The bones and skeletal remnants are among the oldest known penguin fossils. They were discovered between 2006 and 2011 in the Chatham Island archipelago east of New Zealand’s South Island, encased in the fossil-rich Takatika Grit rock formation.
At the time there was no ice cap at the South Pole and the seas around New Zealand were tropical or subtropical.
An international team analysed the fossils using virtual and physical methods to glean molecular and morphological data, identifying an ancient penguin new to science which they describe in the journal Palaeontologia Electronica.
Kupoupou stilwelli appears to be the oldest penguin known with proportions close to its modern relatives. It was large by today’s standards – around the same size as a king penguin – but would have been dwarfed by others existing at the time.
“Next to its colossal human-sized cousins, including the recently described monster penguin Crossvallia waiparensis, Kupoupou was comparatively small,” says Jacob Blokland, from Australia’s Flinders University.
Intriguingly, K. stilwelli could bridge a missing link between modern penguins and their ancestors.
The hindfoot bones (tarsometatarsi) are similar in shape to those of extinct giant penguins but shorter, much like in contemporary birds, Blokland says.

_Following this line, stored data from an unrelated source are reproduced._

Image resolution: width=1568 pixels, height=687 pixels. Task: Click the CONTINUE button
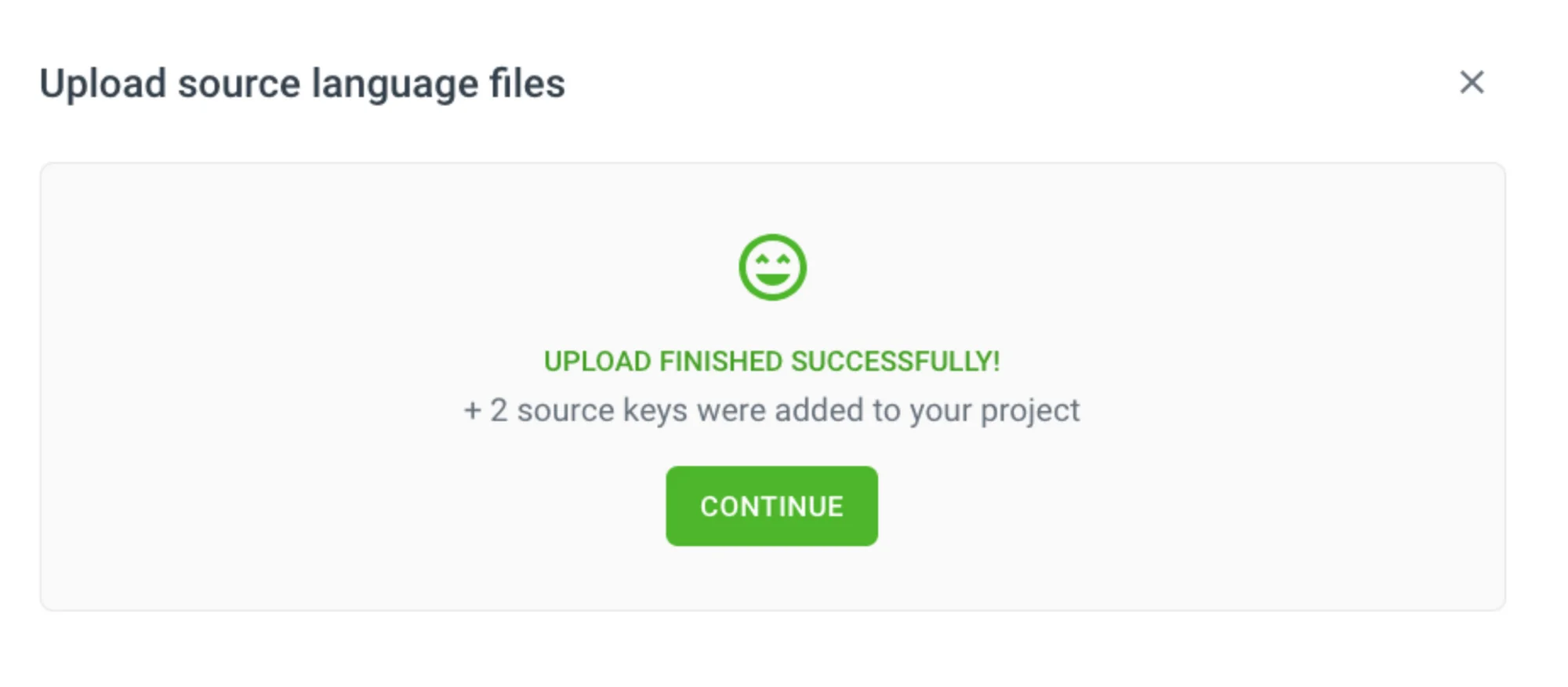pyautogui.click(x=771, y=506)
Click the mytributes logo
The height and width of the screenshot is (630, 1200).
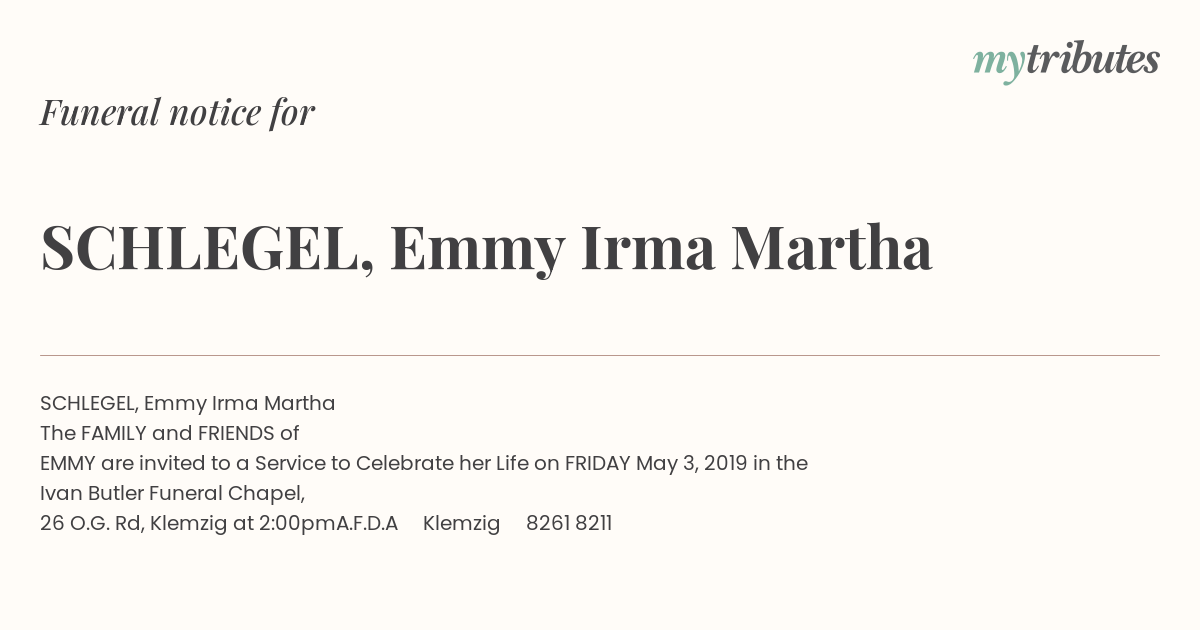coord(1066,62)
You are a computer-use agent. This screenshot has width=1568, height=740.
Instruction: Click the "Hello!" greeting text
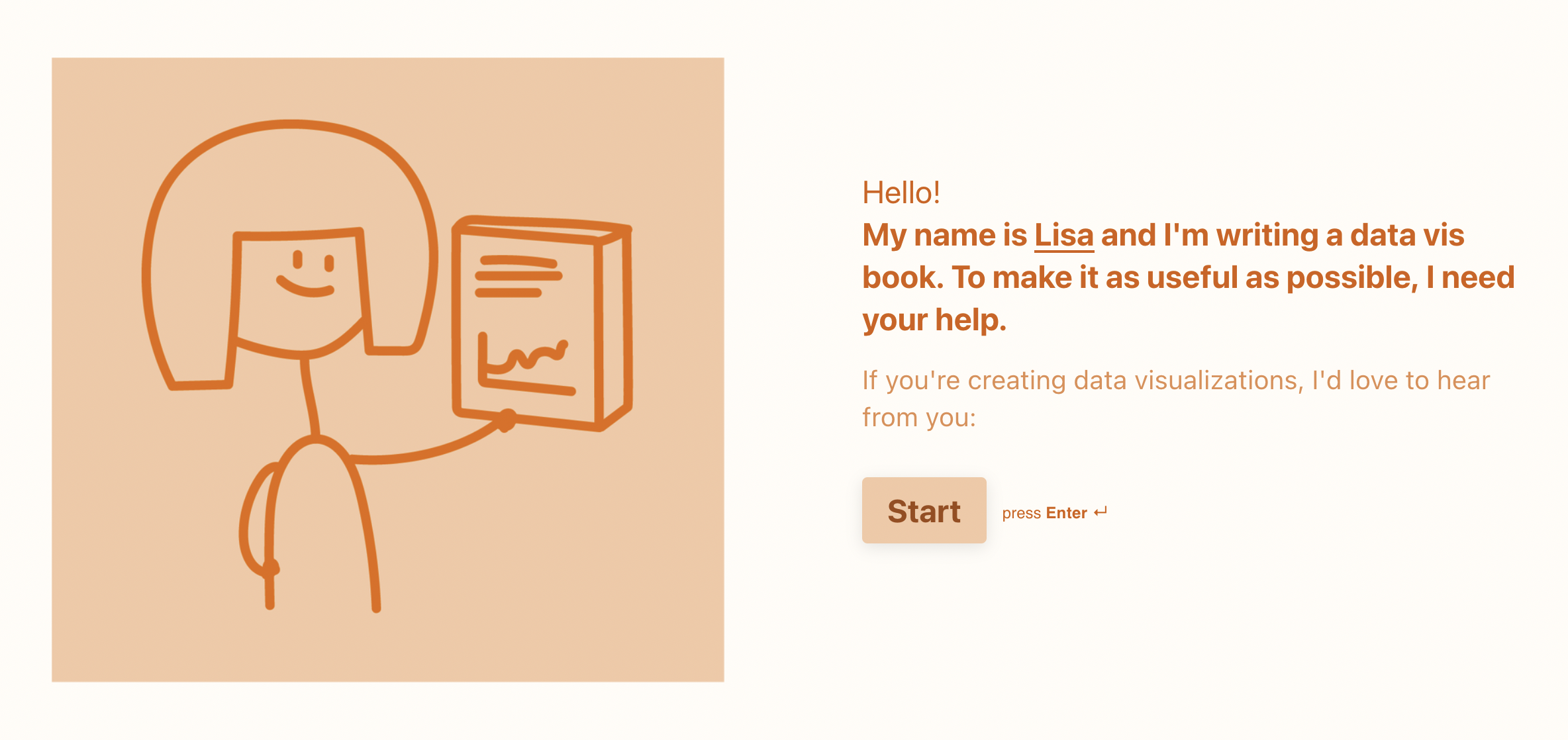(901, 193)
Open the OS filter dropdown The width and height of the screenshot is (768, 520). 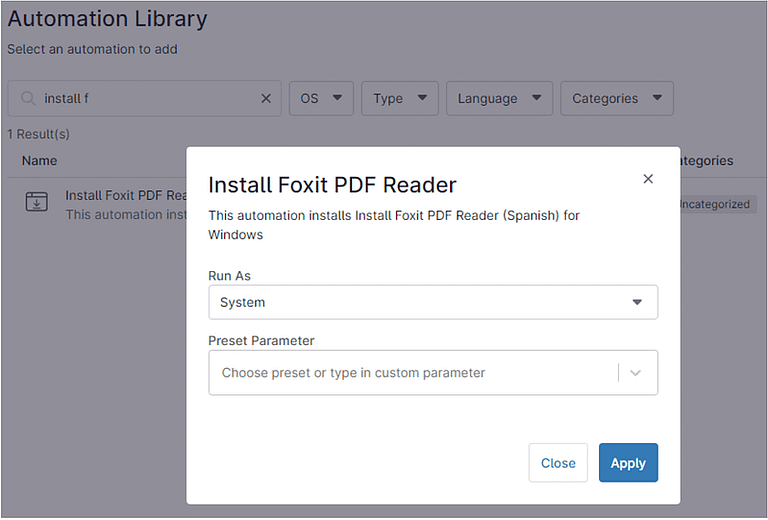pyautogui.click(x=321, y=99)
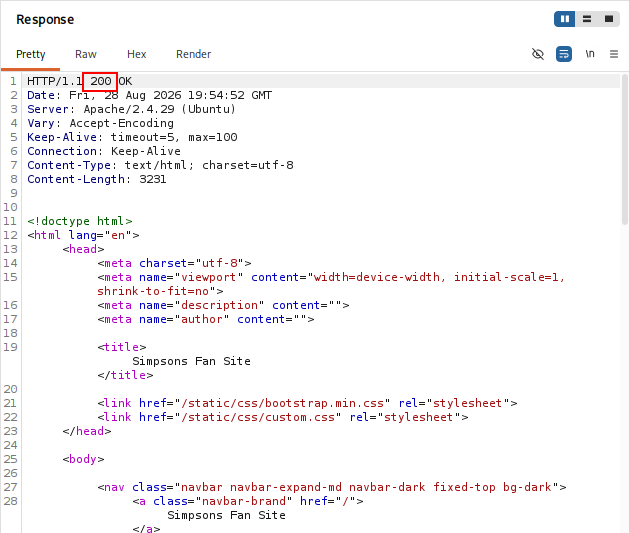Switch to the Raw tab
629x533 pixels.
pyautogui.click(x=86, y=54)
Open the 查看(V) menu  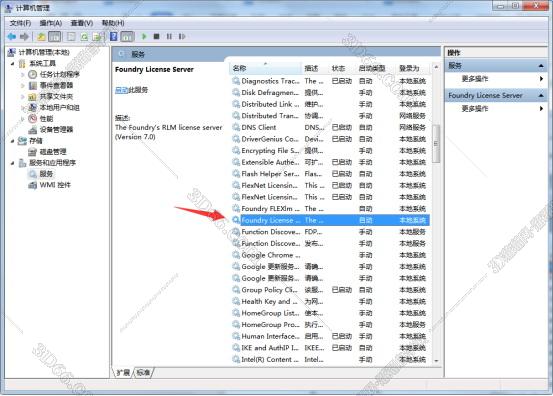coord(82,23)
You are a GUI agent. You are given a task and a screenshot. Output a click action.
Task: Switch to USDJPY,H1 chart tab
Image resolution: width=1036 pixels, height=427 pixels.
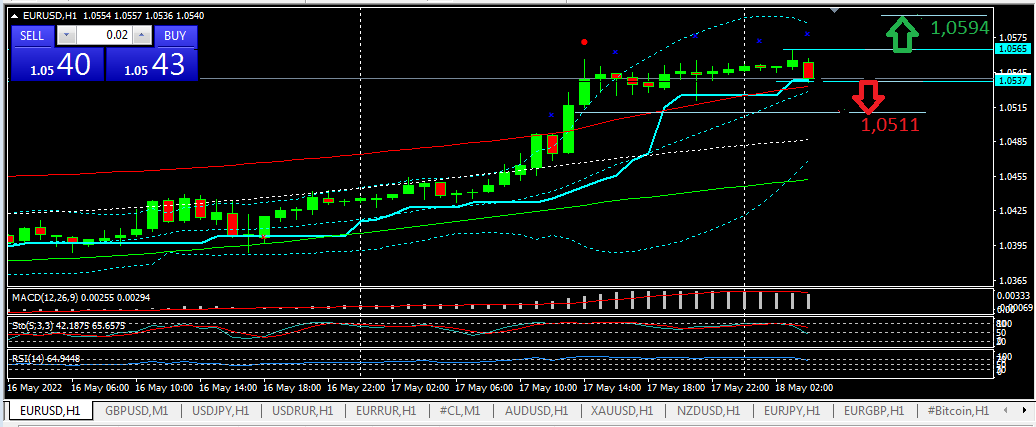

Although a couple of fossil penguin species from around the same period are similar in size, the foot bone suggests K. stilwelli used its feet differently to its ancient relatives, waddling on the land like modern penguins while also swimming through water.
The find adds to fossil analyses from overlapping periods in recent years that reveal a “remarkable and wide diversity of penguins”, says Blokland. This includes at least five species from the Waipara Greensand in Canterbury, New Zealand, and another species of comparable age from the Moeraki Formation in Otago.
As for the penguin’s new genus, “Kupoupou” means diving bird in Te Re Moriori, the language of the indigenous people (Rēkohu) from the Chatman Islands, and the species was named in honour of Jeffrey Stilwell from Monash University, Australia, who led the fossil expedition.
Another new species was indicated by larger, more robust bones, but can’t yet be confirmed due to lack of skeletal material.
The K. stilwelli discovery suggest penguins split from their common ancestor, the lineage leading to tubenoses (birds such as albatrosses, shearwaters and petrels), before non-avian dinosaurs went extinct in the Late Cretaceous.
The birds are likely to have “rapidly radiated to fill the ecological vacuum in the oceans left by the extinction of many marine animals”, says Blokland.
“It’s not impossible that penguins lost the ability to fly and gained the ability to swim after the extinction event of 66 million years ago, implying the birds underwent huge changes in a very short time,” adds senior author Paul Scofield from New Zealand’s University of Canterbury – one of the researchers who described Crossvallia waiparensis.
“If we ever find a penguin fossil from the Cretaceous period, we’ll know for sure.”